A expressão “femicide”, em inglês, foi utilizada na década de 1970, pela socióloga sul-africana Diana E.H. Russell. Assim, ela contestou a neutralidade no termo “homicídio”, que contribuía para deixar invisível a vulnerabilidade do sexo feminino em todo o mundo.
Nesse sentido, o feminicídio é o assassinato de mulheres e de meninas em razão da sua condição de mulher – por questões de gênero, ou seja, em função do menosprezo ou discriminação à condição feminina. Porém, nem todo assassinato de mulher e/ou menina é um feminicídio.
Pois, o feminicídio é um crime de ódio, no qual a motivação da morte precisa estar relacionada ao fato de a vítima ser do sexo feminino. No Brasil, a “Lei do Feminicídio” ou Lei nº 13.104/2015, o tipificou como um crime hediondo e uma qualificadora do crime de homicídio no Código Penal. Um avanço legal.

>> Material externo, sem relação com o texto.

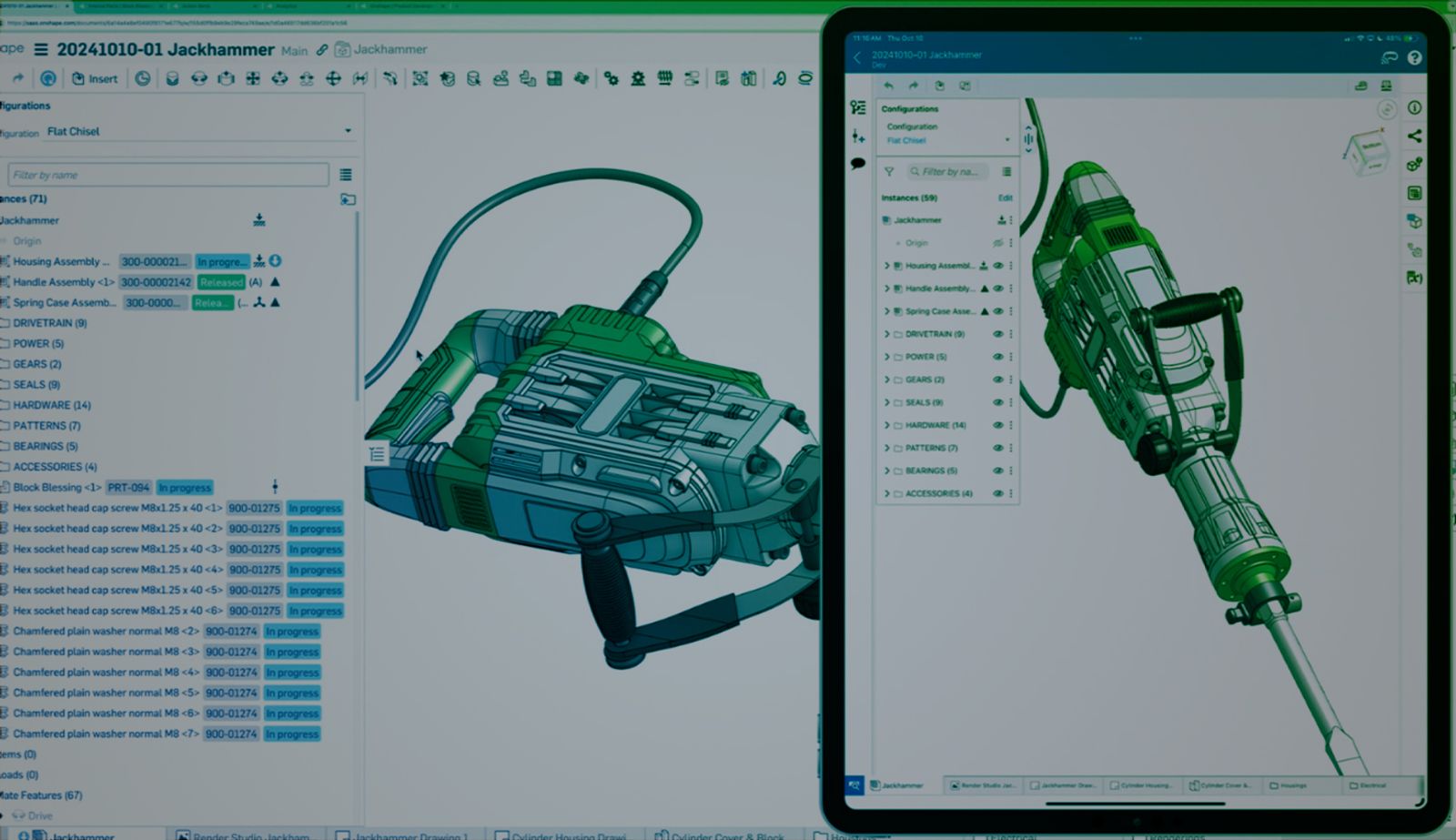Image resolution: width=1456 pixels, height=840 pixels.
Task: Click the info icon in tablet right sidebar
Action: tap(1414, 107)
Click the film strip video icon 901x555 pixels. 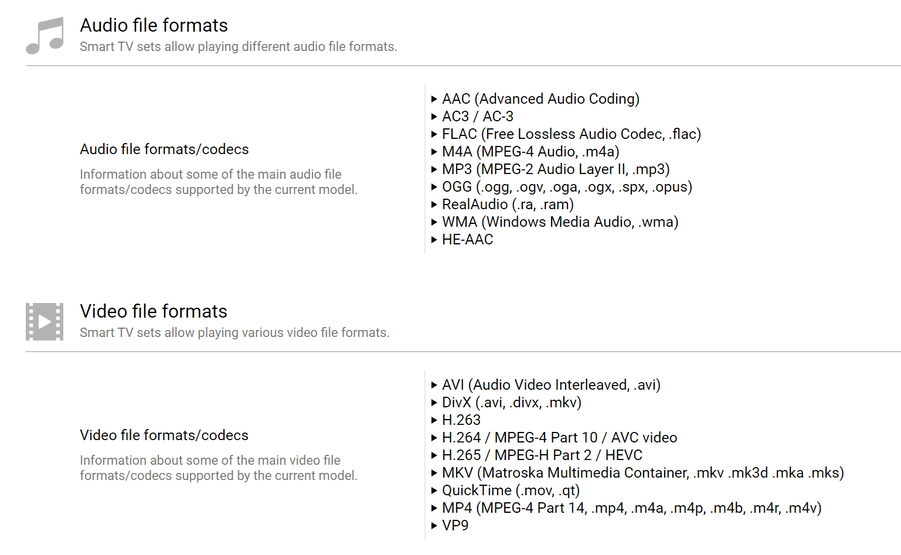click(44, 321)
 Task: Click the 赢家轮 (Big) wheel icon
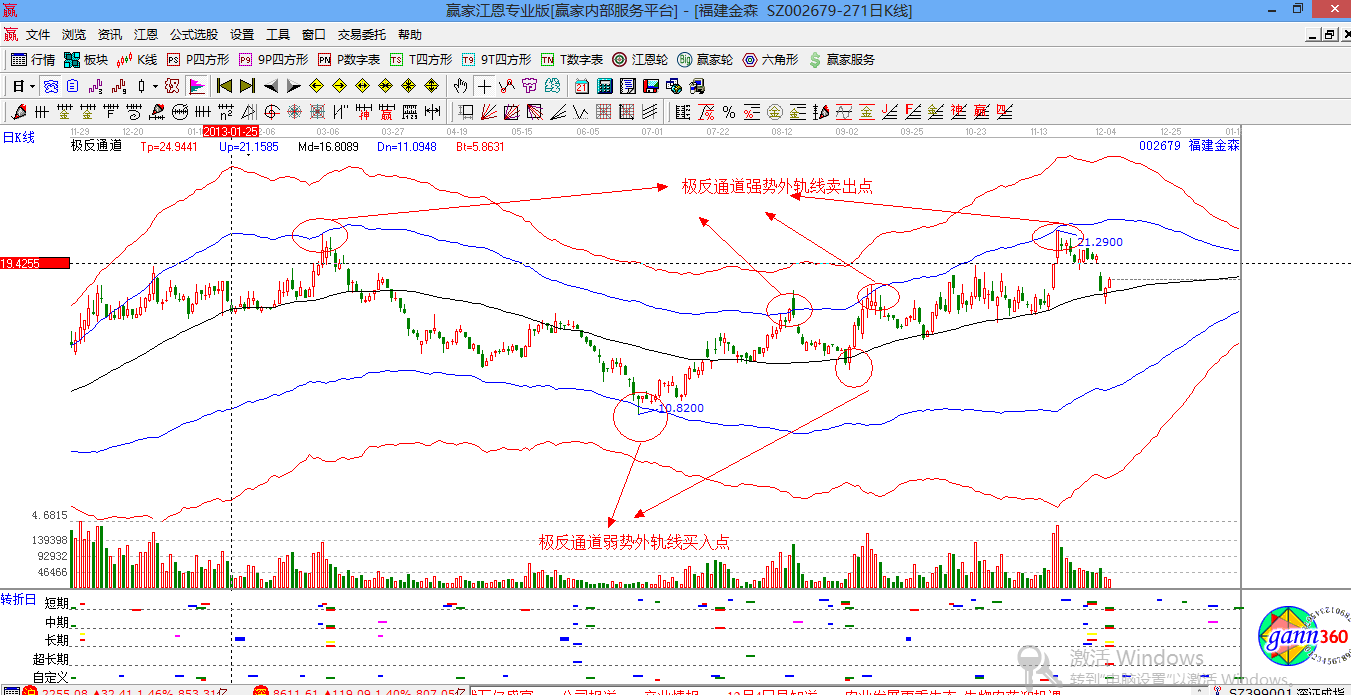click(705, 58)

As mortes violentas por razões de gênero – ou feminicídios – fazem parte de um fenômeno social complexo e global, que, cotidianamente, vitimizam mulheres, como consequência direta da posição de discriminação estrutural e da desigualdade de poder, que inferiorizam e subordinam as mulheres aos homens (de egos fracos).

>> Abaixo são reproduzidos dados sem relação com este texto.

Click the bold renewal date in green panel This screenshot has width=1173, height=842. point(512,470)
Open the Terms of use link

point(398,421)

Em 2023, o Brasil registrou 1.463 feminicídios, uma alta de 1,6% em relação a 2022. Em 2024, com 1.492 mulheres assassinadas por razões de gênero, o maior registro desde a tipificação do crime em 2015. Isso equivale a uma média de quatro assassinatos de mulheres por dia ou um aumento de 0,7% em relação a 2023.

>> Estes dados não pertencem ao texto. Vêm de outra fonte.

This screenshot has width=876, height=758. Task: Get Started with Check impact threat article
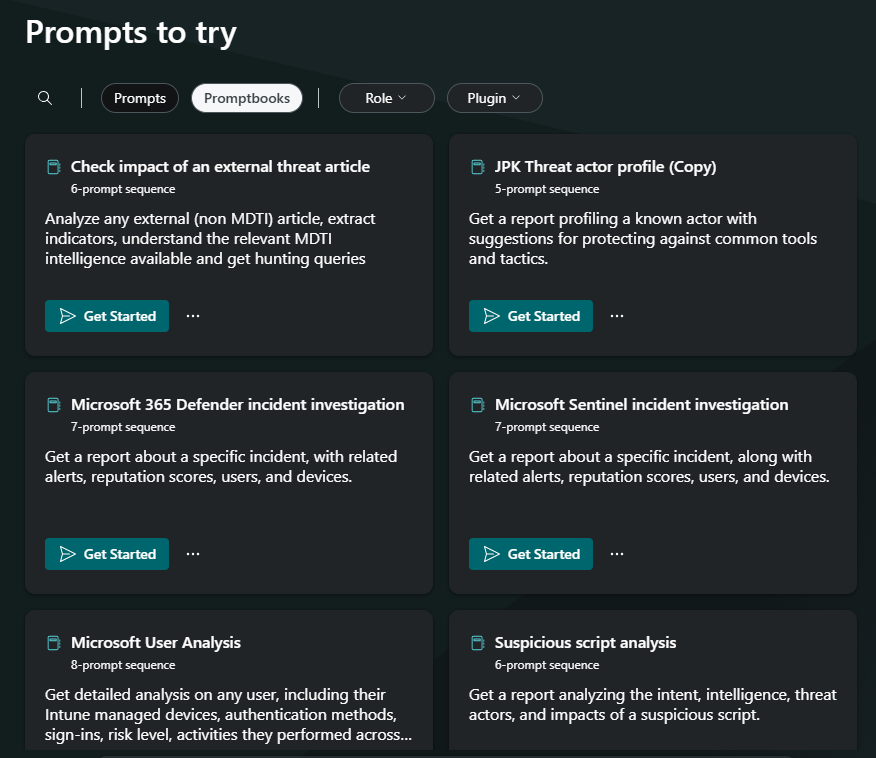pos(107,316)
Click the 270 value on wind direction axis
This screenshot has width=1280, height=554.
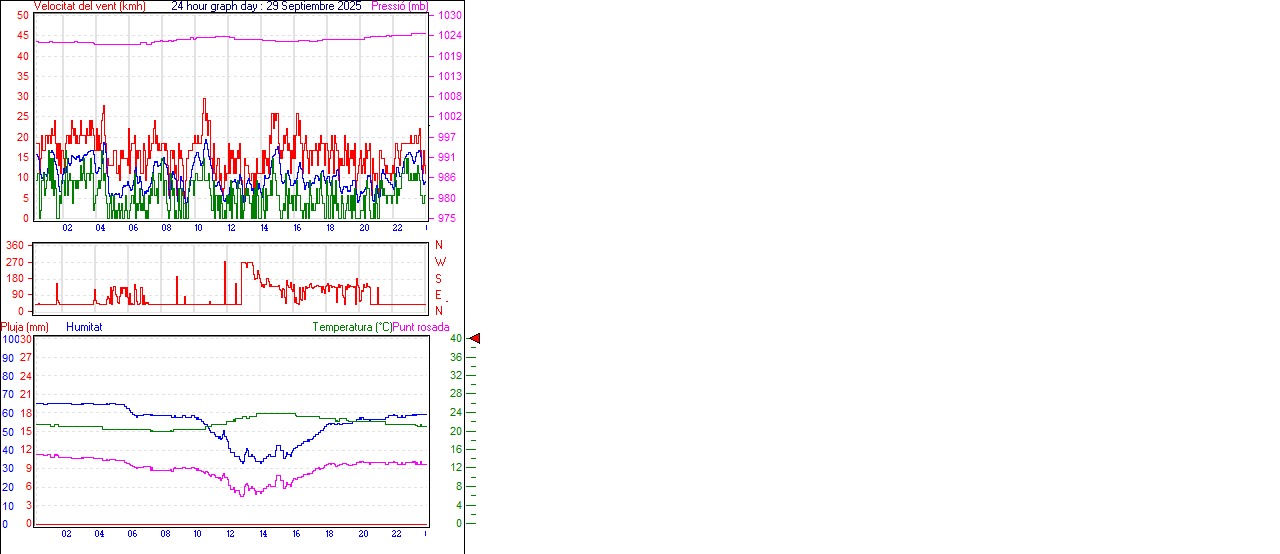(15, 262)
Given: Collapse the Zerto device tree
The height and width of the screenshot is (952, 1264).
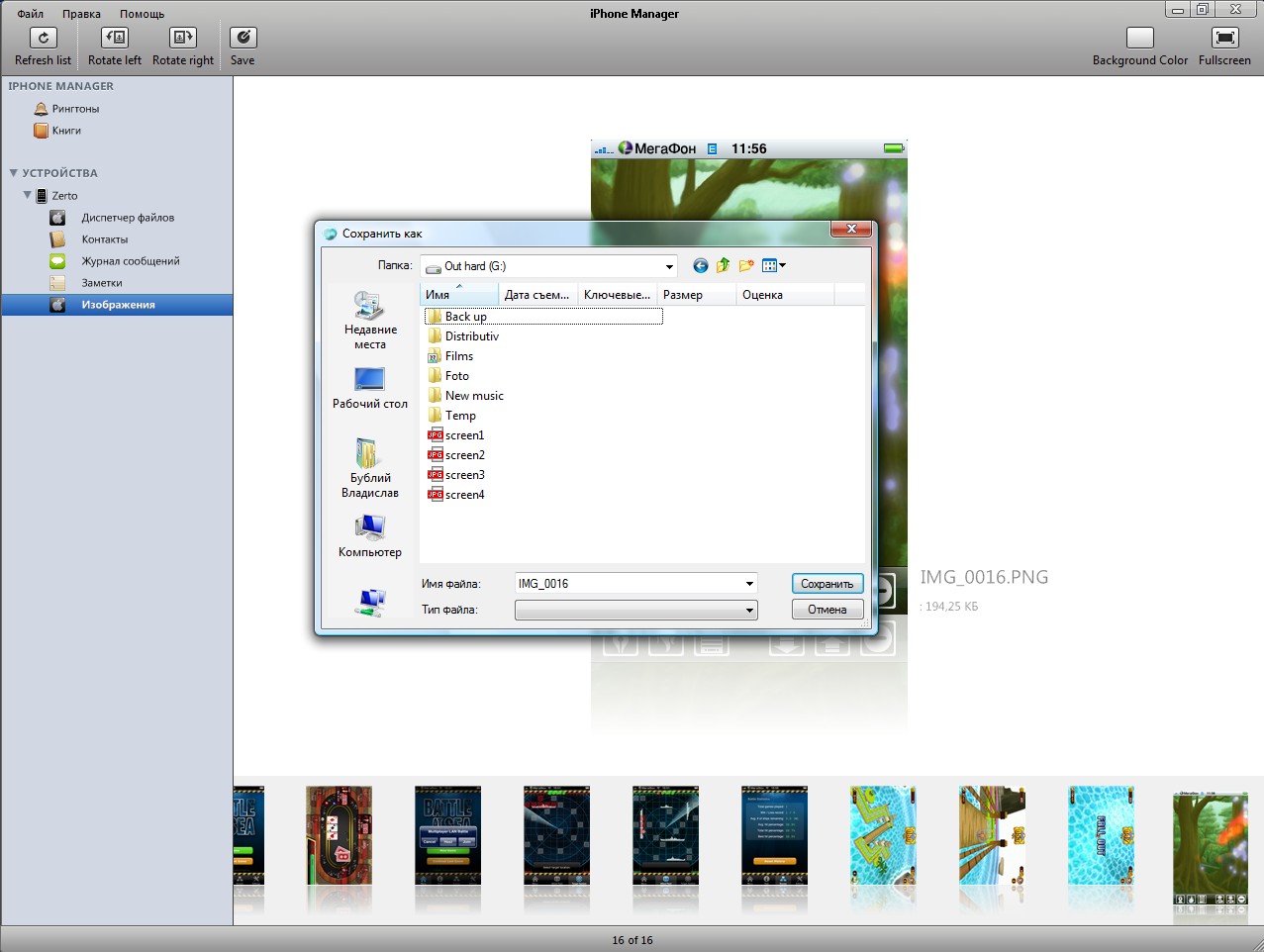Looking at the screenshot, I should [28, 195].
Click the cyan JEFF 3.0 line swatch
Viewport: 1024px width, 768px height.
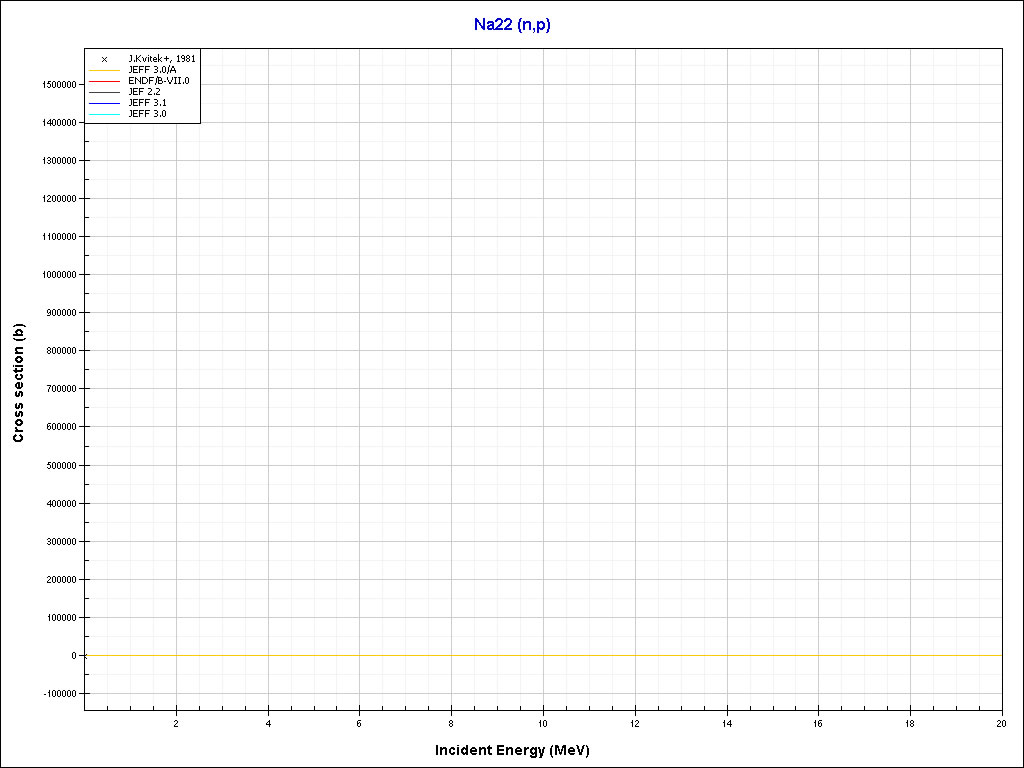[104, 114]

Em 2025, o Brasil se tornou o 5º país no ranking global com o maior número de feminicídios no mundo. Segundo dados do Ministério da Justiça e Segurança Pública, em novembro já haviam sido registrados mais de 1.331 feminicídios. A maioria dos casos (quase 64%) ocorreu na residência da vítima, cometido pelo companheiro ou ex-companheiro (80%), onde 97% dos agressores são homens.
Além disso, mais de 60% das vítimas eram negras que estavam na faixa etária entre 18 e 44 anos, quase 20% das vítimas estavam sob medidas protetivas que foram descumpridas, indicando falhas no sistema de proteção. Assim, a taxa nacional de feminicídios segue estável em 1,34 casos a cada 100.000 mulheres. E a região Centro-Oeste apresentou a maior taxa de assassinatos de mulheres (1,87).
Logo, no contexto de indignidade ou cenário de "epidemia" de violência contra a mulher, só o Estado não será capaz de lidar com o enfrentamento do feminicídio. Ele é, também, fundamental no processo de mobilização da sociedade, por meio de uma política pública intersetorial, que envolva os Três Poderes da República e o setor privado. Pois, trata-se de uma luta de todos contra o feminicídio – e todas as formas de violência contra às mulheres e meninas – no Brasil.
Pois, só o aumento de pena, e/ou a pena de morte e/ou a castração química de homens assassinos ou violentadores não são suficientes, para um efetivo controle social e estatal sobre a violência contra as mulheres no Brasil, e inclui o feminicídio.
Ou seja, é um desafio humanitário que precisa mobilizar toda a sociedade para conhecer, debater e enfrentar os fatores da violência contra às mulheres. Segundo a ONU Mulheres, o machismo, o racismo e a misoginia são fatores culturais e estruturais ligados diretamente a esses crimes. Logo, é papel de todos – em todos os setores sociais – se engajarem na luta pela mudança urgente de comportamento da sociedade. Chega de feminicídios!
Para tanto, urge ressignificar o nosso processo civilizatório, onde a violência seja uma exceção, e não uma regra, nas relações sociais entre homens e mulheres. Além de iniciar uma luta incessante contra o feminicídio, ou qualquer outra forma de violência às mulheres, que, também, tem chegado a seus filhos e filhas. Isto é, temos que desnaturalizar a violência de gênero.